A Chronicle of Higher Education article on emptying small towns in the Midwest sounds awfully familiar (may be behind a paywall):
Our year and a half spent interviewing the more than 200 young people who had attended the town’s high school in the late 1980s and early 1990s led us to categorize our young Iowans according to the defining traits of where their lives had taken them by their 20s and 30s. The largest group, approximately 40 percent, consisted of the working-class “stayers,” struggling in the region’s dying agro-industrial economy; about one in five became the collegebound “achievers,” who often left for good; just 10 percent included the “seekers” who join the military to see what the world beyond offers; and the rest were the “returners,” who eventually circled back to their hometowns, only a small number of whom were professionals we call “high fliers.” What surprised us most was that adults in the community were playing a pivotal part in the town’s decline by pushing the best and brightest young people to leave, and by underinvesting in those who chose to stay, even though it was the latter that were the towns’ best chance for a future…

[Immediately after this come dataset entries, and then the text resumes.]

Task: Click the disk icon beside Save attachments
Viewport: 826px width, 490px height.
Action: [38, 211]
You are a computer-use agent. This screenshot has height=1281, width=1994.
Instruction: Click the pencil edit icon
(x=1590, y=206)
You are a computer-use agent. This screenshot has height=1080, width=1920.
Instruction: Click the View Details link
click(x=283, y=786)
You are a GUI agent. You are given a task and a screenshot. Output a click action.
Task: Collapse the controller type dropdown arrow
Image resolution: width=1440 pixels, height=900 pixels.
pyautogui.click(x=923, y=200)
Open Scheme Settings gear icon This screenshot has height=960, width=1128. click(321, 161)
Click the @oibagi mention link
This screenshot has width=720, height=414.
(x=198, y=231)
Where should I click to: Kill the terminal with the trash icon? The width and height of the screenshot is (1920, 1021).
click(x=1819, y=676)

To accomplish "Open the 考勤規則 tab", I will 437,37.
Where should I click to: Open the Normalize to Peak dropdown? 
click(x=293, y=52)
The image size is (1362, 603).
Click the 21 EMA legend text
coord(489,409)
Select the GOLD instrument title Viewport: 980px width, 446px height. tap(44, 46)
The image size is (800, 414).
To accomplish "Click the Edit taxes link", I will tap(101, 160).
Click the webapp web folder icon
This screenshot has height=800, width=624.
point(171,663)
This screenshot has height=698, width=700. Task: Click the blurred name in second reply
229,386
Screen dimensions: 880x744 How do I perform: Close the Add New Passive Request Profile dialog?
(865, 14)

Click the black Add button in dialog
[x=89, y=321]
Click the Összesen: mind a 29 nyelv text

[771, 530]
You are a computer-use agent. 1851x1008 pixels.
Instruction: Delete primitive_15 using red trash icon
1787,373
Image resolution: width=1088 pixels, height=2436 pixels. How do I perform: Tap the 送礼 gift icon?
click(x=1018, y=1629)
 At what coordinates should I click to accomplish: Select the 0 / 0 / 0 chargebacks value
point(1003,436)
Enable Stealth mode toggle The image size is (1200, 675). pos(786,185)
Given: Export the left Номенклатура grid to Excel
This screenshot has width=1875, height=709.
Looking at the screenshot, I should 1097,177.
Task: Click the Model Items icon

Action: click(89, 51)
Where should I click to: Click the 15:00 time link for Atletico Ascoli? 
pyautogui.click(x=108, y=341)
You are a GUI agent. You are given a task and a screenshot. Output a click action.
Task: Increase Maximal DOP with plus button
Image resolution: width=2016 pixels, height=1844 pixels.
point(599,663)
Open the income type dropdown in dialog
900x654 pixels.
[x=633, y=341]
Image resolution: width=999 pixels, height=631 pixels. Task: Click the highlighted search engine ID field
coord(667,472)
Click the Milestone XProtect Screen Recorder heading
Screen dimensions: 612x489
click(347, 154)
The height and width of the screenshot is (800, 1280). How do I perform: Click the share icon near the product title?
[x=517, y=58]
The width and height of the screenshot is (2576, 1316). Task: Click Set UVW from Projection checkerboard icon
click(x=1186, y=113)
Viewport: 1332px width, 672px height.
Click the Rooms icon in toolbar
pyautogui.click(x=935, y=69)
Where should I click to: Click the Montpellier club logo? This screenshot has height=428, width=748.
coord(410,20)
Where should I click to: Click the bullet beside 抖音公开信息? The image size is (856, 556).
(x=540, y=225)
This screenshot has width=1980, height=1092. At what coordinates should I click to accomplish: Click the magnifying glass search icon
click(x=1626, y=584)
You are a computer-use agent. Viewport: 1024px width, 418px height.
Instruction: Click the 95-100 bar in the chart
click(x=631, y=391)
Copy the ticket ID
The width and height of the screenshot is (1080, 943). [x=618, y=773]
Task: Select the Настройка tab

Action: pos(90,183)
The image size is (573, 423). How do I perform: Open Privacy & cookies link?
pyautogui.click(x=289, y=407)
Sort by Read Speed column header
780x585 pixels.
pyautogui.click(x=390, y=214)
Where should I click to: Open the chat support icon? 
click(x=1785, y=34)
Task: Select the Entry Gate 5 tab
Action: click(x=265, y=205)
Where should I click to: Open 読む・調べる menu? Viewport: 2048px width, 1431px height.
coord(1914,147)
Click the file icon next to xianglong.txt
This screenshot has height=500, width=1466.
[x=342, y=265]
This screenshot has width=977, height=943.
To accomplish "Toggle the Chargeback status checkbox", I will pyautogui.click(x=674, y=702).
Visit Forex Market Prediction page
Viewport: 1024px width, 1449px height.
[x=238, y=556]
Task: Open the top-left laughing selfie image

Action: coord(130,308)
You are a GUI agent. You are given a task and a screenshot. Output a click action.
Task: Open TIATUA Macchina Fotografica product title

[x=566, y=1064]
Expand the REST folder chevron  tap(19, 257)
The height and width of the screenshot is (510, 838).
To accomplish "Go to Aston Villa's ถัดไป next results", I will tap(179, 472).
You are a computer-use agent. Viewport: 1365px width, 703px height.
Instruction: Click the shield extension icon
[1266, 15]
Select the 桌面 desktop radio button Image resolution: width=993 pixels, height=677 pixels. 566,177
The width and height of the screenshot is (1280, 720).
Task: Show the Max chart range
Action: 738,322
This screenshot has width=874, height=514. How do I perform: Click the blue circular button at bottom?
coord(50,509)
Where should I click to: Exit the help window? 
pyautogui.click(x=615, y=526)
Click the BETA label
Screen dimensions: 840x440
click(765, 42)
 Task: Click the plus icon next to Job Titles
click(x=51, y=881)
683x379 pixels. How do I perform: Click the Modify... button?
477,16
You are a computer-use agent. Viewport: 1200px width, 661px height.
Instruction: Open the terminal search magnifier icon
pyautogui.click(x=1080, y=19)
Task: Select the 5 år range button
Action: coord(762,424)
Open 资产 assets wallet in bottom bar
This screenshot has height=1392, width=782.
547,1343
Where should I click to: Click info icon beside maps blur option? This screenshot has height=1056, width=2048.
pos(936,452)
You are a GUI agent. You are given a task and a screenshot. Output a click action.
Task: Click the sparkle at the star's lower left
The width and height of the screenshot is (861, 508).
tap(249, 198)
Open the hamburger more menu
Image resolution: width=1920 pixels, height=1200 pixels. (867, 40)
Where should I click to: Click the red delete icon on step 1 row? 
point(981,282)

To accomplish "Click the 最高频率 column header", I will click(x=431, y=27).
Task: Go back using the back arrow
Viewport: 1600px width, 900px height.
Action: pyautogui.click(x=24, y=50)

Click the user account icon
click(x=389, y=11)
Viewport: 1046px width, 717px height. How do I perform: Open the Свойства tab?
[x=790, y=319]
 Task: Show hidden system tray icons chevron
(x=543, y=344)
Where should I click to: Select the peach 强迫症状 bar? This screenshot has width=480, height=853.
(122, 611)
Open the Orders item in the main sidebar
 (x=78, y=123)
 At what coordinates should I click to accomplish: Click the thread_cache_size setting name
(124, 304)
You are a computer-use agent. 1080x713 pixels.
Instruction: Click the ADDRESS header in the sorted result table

Small towns need to equalize their investments across different groups of young people. While it would be impractical, and downright wrong, to abort students’ ambitions, there must be a radical rethinking of the goals of high-school education. The single-minded focus on pushing the most motivated students into four-year colleges must be balanced by efforts to match young people not headed for bachelor’s degrees with training, vocational, and assorted associate-degree programs. Those programs fill the needs of a postindustrial economy but acknowledge that not every student wants to, or will, pursue a more traditional college path.
So, what kind of education are we “Saying Yes” to here exactly?